• **TASK TO CARRY OUT**
Begin at the line that has "This screenshot has height=350, width=559." and stop after the line that has "Action: tap(83, 77)". Reproduce only those lines of the material, substituting "Directive" for "Instruction" and leaving everything else unchanged.

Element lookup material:

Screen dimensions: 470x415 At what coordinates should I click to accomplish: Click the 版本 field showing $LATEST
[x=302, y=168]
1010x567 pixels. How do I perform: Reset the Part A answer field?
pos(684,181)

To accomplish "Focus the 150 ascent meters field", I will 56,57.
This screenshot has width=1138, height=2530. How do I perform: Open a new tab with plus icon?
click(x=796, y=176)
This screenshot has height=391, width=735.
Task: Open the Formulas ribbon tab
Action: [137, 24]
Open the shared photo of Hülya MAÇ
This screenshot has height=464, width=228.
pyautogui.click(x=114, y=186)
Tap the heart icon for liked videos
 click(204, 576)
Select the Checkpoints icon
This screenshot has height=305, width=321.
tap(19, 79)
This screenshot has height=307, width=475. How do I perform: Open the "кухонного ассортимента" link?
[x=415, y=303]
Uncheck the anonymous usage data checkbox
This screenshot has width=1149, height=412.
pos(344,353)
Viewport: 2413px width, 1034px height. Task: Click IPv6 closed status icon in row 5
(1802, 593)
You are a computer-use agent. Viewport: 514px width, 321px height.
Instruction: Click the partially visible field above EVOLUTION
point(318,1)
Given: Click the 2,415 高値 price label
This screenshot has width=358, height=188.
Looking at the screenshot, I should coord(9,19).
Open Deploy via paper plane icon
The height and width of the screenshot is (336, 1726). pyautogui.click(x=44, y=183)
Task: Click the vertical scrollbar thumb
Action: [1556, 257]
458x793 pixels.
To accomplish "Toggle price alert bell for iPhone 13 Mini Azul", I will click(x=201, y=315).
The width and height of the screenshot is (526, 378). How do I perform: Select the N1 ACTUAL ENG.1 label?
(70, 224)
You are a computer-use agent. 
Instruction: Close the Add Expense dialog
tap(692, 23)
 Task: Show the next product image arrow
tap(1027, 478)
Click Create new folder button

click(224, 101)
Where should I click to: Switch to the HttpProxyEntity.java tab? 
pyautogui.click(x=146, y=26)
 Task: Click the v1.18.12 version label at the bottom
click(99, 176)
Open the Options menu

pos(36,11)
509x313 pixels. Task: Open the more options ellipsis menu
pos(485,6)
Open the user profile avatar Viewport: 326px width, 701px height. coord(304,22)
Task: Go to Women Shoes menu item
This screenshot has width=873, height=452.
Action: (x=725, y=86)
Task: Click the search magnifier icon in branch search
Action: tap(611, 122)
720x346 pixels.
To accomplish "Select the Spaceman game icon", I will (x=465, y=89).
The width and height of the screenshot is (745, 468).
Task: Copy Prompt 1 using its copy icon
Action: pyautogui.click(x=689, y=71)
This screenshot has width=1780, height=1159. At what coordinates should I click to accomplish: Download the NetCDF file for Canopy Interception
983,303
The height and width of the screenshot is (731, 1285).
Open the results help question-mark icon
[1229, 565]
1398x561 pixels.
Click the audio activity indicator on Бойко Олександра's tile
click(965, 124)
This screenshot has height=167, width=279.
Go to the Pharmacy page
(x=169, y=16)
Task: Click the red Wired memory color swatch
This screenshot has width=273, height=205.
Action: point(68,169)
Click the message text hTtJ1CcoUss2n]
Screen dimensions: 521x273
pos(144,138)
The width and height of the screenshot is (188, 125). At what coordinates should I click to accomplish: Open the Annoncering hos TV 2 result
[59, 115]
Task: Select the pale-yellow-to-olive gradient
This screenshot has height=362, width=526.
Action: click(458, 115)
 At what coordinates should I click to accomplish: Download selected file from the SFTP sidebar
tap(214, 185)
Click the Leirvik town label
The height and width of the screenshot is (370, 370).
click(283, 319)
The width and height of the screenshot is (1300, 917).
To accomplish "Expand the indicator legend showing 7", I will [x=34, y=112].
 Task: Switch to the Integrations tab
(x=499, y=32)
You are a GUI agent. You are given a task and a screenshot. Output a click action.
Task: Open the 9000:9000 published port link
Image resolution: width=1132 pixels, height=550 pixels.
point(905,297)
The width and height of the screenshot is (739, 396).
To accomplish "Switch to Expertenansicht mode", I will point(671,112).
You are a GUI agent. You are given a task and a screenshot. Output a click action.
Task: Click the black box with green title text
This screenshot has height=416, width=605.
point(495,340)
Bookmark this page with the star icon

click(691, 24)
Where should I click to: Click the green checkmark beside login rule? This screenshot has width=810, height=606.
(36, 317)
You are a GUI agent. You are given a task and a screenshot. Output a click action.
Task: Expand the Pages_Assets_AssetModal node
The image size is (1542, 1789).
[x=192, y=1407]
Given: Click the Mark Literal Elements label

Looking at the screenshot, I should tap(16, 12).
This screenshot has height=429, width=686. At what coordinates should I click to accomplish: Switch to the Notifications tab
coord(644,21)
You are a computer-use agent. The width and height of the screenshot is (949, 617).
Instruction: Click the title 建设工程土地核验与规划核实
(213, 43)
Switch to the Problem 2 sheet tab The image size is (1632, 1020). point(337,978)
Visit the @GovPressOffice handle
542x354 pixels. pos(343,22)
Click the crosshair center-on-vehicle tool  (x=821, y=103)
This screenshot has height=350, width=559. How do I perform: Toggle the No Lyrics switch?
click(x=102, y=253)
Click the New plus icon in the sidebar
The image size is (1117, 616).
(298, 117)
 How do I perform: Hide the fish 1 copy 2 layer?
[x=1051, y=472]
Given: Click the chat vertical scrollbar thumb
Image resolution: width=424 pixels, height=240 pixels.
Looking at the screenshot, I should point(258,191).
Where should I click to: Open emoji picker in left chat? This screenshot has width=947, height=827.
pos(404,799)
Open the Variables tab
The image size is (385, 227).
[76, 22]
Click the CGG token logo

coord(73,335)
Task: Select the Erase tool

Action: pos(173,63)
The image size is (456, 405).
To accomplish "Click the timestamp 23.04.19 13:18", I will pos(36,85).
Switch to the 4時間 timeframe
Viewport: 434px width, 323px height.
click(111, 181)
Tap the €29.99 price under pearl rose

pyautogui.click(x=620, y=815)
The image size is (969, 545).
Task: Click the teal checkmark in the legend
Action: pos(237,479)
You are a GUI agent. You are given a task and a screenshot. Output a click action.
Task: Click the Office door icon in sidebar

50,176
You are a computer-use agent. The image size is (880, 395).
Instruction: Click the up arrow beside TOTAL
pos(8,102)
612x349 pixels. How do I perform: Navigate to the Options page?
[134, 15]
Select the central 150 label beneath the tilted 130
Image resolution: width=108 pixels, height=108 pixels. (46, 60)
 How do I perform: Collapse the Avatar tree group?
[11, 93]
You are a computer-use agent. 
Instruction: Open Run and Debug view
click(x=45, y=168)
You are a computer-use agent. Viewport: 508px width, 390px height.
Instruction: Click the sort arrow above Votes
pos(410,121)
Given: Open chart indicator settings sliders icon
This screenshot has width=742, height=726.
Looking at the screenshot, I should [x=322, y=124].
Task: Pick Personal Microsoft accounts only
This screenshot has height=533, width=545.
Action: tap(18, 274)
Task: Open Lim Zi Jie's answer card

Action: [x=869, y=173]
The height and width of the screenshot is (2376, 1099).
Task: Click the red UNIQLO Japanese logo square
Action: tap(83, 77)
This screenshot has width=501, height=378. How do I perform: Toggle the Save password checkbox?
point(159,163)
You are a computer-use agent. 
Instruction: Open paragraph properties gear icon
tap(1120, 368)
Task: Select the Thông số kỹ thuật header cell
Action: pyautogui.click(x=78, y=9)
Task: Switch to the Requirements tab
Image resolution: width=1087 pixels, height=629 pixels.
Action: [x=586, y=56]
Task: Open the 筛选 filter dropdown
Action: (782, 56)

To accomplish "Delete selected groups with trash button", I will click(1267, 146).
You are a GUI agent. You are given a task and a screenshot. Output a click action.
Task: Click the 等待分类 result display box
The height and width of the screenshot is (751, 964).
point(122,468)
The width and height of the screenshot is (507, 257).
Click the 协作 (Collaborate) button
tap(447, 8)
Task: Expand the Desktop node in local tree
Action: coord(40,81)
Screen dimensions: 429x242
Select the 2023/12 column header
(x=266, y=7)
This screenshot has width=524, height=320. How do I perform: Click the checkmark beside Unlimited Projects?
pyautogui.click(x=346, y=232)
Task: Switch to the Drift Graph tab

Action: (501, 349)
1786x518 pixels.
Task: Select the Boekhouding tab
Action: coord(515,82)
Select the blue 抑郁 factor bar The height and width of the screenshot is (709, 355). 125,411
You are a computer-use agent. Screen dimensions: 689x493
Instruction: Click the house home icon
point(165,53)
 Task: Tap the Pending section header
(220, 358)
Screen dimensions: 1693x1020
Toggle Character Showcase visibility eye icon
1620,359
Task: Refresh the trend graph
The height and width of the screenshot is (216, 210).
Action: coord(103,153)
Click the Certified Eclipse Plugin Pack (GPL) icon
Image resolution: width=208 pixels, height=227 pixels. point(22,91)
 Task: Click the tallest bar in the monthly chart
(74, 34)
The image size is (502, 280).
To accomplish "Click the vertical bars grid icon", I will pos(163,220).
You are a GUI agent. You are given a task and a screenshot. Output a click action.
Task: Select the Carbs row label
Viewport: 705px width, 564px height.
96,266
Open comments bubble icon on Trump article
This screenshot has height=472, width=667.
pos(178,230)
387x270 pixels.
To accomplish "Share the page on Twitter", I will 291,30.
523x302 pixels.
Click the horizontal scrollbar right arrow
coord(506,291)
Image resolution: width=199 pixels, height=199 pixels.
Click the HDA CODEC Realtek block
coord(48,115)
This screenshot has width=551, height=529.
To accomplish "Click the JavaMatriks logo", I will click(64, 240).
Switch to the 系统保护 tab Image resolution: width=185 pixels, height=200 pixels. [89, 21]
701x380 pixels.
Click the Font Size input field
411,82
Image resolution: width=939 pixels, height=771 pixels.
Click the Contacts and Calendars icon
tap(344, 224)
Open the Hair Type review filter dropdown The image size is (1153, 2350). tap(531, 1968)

• **WORKED SOLUTION**
This screenshot has height=350, width=559. How do I perform: Toggle the No Lyrics switch?
click(x=102, y=253)
Click the New plus icon in the sidebar
The image size is (1117, 616).
(298, 117)
 How do I perform: Hide the fish 1 copy 2 layer?
[x=1051, y=472]
Given: Click the chat vertical scrollbar thumb
Image resolution: width=424 pixels, height=240 pixels.
Looking at the screenshot, I should point(258,191).
Where should I click to: Open emoji picker in left chat? This screenshot has width=947, height=827.
pos(404,799)
Open the Variables tab
The image size is (385, 227).
[76, 22]
Click the CGG token logo

coord(73,335)
Task: Select the Erase tool

Action: pos(173,63)
The image size is (456, 405).
To accomplish "Click the timestamp 23.04.19 13:18", I will pos(36,85).
Switch to the 4時間 timeframe
Viewport: 434px width, 323px height.
click(111, 181)
Tap the €29.99 price under pearl rose

pyautogui.click(x=620, y=815)
The image size is (969, 545).
Task: Click the teal checkmark in the legend
Action: pos(237,479)
You are a GUI agent. You are given a task and a screenshot. Output a click action.
Task: Click the Office door icon in sidebar

50,176
You are a computer-use agent. The image size is (880, 395).
Directive: Click the up arrow beside TOTAL
pos(8,102)
612x349 pixels. How do I perform: Navigate to the Options page?
[134, 15]
Select the central 150 label beneath the tilted 130
Image resolution: width=108 pixels, height=108 pixels. (46, 60)
 How do I perform: Collapse the Avatar tree group?
[11, 93]
You are a computer-use agent. 
Directive: Open Run and Debug view
click(x=45, y=168)
You are a computer-use agent. Viewport: 508px width, 390px height.
Directive: Click the sort arrow above Votes
pos(410,121)
Given: Open chart indicator settings sliders icon
This screenshot has width=742, height=726.
Looking at the screenshot, I should [x=322, y=124].
Task: Pick Personal Microsoft accounts only
This screenshot has height=533, width=545.
Action: tap(18, 274)
Task: Open Lim Zi Jie's answer card

Action: [x=869, y=173]
The height and width of the screenshot is (2376, 1099).
Task: Click the red UNIQLO Japanese logo square
Action: tap(83, 77)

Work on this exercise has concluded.